* Start *

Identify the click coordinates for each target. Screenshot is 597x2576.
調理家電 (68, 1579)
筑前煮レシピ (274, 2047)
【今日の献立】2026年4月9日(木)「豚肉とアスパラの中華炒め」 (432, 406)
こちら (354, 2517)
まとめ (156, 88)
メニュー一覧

* End *
* Start *

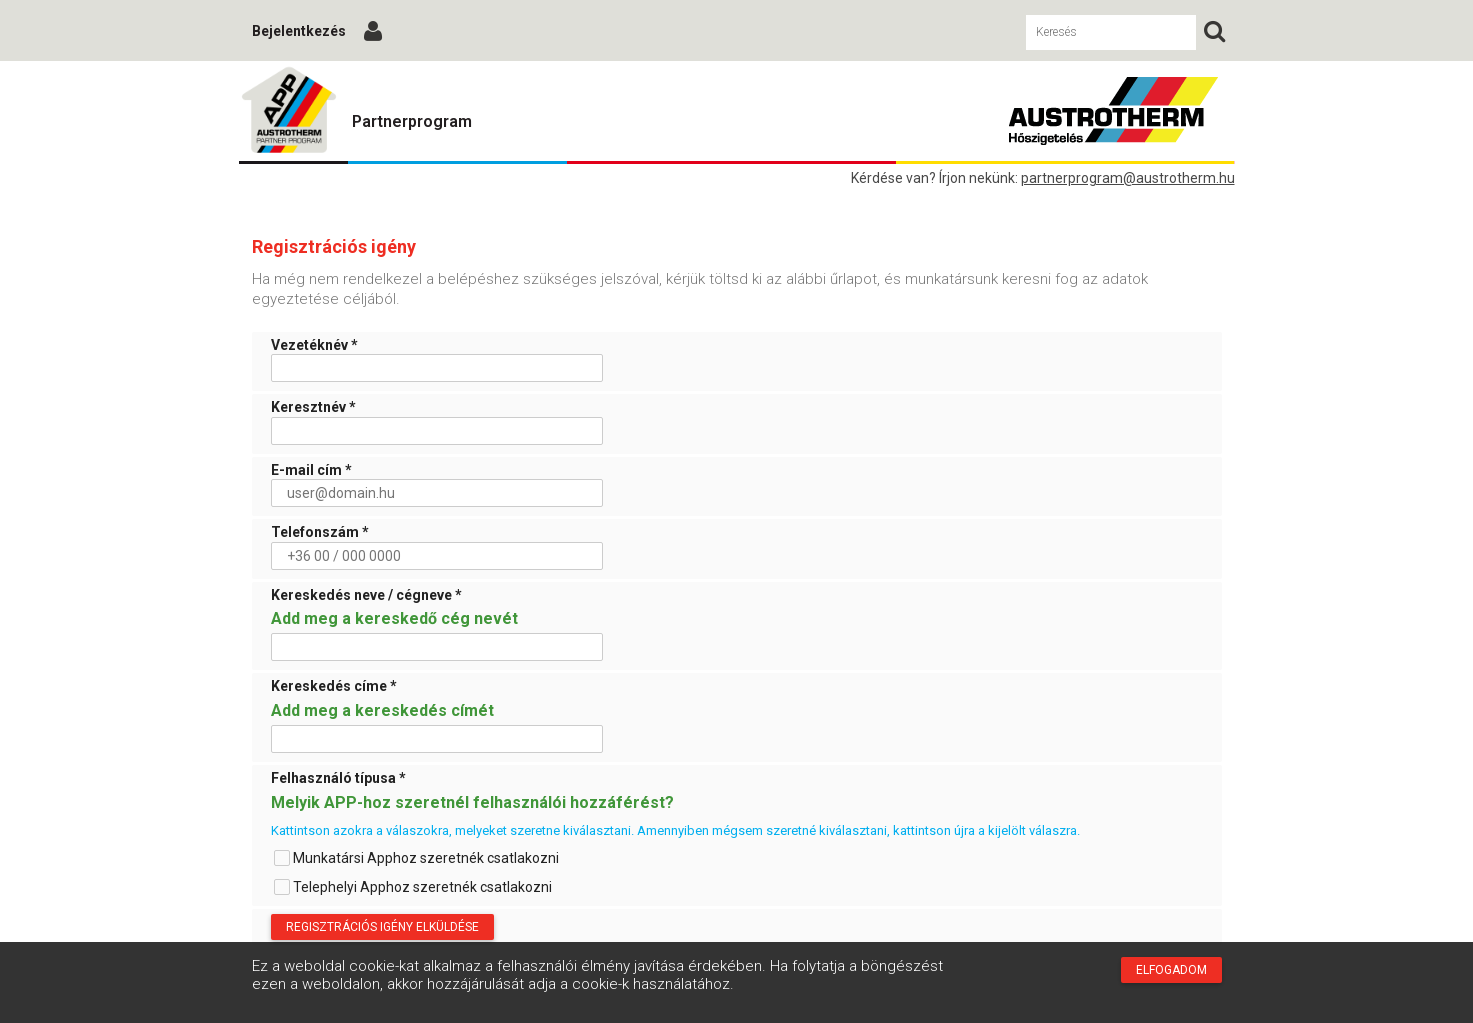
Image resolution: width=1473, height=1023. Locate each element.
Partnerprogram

* End *

Prompt: List every row above that contains the string "each", copying the full row.

Response to this task:
Identify the click coordinates for each target. Screenshot is 597x2576.
Image resolution: width=1473, height=1023. Locate each element.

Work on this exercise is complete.